EXERCISE REQUIREMENTS —
Whenever a line in the following entries includes "Toggle", tally it. Report nothing except the final count.

EXERCISE INPUT —
========
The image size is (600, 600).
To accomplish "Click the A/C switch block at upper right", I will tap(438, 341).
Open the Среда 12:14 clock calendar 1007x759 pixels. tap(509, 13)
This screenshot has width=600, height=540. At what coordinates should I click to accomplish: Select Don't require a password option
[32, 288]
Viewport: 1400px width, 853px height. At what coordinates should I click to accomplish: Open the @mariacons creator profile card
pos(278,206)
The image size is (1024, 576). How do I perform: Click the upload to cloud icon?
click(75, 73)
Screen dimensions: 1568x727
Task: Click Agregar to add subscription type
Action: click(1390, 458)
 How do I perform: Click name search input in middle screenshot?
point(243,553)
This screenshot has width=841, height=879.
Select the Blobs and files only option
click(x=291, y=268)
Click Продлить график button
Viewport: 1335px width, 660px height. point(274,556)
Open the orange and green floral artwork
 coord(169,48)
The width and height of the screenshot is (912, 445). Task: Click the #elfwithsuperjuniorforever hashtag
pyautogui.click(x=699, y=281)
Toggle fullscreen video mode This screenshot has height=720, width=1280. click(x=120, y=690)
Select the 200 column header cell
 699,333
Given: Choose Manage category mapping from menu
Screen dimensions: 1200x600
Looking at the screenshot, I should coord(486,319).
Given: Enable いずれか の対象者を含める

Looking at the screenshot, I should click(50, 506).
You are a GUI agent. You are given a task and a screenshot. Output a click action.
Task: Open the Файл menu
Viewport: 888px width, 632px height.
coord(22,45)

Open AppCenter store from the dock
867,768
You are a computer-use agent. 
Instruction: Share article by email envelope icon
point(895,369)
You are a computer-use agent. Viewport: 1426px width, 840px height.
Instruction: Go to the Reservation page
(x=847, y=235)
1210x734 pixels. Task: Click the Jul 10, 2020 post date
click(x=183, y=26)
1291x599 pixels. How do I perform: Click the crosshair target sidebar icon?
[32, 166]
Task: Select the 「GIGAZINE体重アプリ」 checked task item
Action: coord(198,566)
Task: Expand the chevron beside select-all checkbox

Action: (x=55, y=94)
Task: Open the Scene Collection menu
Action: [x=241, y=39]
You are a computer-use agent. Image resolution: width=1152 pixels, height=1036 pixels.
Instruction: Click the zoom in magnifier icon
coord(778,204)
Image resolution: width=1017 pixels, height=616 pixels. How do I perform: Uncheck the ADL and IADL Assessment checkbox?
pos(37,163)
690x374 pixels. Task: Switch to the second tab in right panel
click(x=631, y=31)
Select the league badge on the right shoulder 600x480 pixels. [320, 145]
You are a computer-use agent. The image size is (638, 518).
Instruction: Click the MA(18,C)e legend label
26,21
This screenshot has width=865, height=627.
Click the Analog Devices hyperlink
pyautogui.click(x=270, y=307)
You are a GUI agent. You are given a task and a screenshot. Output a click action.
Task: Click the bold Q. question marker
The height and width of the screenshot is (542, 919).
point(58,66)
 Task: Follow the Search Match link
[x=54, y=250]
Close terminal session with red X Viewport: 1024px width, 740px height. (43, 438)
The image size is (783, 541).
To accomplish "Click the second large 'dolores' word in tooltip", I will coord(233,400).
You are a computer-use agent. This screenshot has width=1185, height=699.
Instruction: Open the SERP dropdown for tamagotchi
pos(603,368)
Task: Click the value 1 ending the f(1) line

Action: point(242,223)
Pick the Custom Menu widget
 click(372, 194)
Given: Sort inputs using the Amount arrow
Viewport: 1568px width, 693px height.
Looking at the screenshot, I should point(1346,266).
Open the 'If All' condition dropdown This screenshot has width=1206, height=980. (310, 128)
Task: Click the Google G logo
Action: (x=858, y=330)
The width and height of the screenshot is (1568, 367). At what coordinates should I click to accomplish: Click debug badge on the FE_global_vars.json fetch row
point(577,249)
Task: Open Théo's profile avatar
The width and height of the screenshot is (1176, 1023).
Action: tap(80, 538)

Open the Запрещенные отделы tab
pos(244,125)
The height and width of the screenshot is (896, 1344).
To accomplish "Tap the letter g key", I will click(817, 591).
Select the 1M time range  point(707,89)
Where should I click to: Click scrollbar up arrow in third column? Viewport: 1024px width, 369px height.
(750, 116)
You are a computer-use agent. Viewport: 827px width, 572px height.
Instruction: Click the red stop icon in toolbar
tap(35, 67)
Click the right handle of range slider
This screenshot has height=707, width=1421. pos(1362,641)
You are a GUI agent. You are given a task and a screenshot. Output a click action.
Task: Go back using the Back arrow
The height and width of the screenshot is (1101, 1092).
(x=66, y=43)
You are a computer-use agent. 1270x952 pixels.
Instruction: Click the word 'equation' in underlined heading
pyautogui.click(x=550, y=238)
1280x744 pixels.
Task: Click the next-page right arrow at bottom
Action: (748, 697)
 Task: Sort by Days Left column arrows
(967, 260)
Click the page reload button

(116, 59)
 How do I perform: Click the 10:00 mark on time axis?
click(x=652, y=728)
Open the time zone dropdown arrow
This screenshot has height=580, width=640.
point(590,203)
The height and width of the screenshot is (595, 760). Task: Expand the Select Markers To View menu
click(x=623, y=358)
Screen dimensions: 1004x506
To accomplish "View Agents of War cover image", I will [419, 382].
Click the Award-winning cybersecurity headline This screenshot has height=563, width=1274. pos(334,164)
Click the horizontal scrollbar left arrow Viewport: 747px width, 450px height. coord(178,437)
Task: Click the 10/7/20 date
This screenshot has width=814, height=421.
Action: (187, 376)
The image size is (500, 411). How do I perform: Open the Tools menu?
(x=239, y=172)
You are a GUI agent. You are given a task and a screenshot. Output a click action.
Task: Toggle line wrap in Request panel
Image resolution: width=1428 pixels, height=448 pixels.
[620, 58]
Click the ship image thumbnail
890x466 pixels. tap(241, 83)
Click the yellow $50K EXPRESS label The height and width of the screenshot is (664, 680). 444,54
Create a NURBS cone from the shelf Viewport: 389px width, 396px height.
========
SOLUTION BELOW —
2